— start —

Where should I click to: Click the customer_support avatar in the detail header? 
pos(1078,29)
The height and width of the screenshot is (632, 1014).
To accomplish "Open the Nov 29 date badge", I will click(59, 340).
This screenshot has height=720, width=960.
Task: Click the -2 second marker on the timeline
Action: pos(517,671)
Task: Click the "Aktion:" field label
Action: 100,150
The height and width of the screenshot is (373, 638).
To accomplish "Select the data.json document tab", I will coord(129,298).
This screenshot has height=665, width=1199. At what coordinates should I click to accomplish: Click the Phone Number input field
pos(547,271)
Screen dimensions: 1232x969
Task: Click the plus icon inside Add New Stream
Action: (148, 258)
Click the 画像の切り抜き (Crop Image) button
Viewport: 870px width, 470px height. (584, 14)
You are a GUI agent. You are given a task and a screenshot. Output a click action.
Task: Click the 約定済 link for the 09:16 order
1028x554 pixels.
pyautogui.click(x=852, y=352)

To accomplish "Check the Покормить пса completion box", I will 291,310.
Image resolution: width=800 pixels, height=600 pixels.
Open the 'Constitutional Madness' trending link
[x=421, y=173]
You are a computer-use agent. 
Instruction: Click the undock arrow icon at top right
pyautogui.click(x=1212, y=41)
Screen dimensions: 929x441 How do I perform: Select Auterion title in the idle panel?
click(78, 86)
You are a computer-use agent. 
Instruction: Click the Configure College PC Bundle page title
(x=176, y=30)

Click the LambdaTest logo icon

— end —

- **Given exercise**
Can you reproduce all of the material above, line for line and without changes?

- **The completed task**
Where should I click to: Click the customer_support avatar in the detail header? 
pos(1078,29)
The height and width of the screenshot is (632, 1014).
To accomplish "Open the Nov 29 date badge", I will click(59, 340).
This screenshot has height=720, width=960.
Task: Click the -2 second marker on the timeline
Action: pos(517,671)
Task: Click the "Aktion:" field label
Action: 100,150
The height and width of the screenshot is (373, 638).
To accomplish "Select the data.json document tab", I will coord(129,298).
This screenshot has height=665, width=1199. At what coordinates should I click to accomplish: Click the Phone Number input field
pos(547,271)
Screen dimensions: 1232x969
Task: Click the plus icon inside Add New Stream
Action: (148, 258)
Click the 画像の切り抜き (Crop Image) button
Viewport: 870px width, 470px height. (584, 14)
You are a GUI agent. You are given a task and a screenshot. Output a click action.
Task: Click the 約定済 link for the 09:16 order
1028x554 pixels.
pyautogui.click(x=852, y=352)

To accomplish "Check the Покормить пса completion box", I will 291,310.
Image resolution: width=800 pixels, height=600 pixels.
Open the 'Constitutional Madness' trending link
[x=421, y=173]
You are a computer-use agent. 
Instruction: Click the undock arrow icon at top right
pyautogui.click(x=1212, y=41)
Screen dimensions: 929x441 How do I perform: Select Auterion title in the idle panel?
click(78, 86)
You are a computer-use agent. 
Instruction: Click the Configure College PC Bundle page title
(x=176, y=30)

Click the LambdaTest logo icon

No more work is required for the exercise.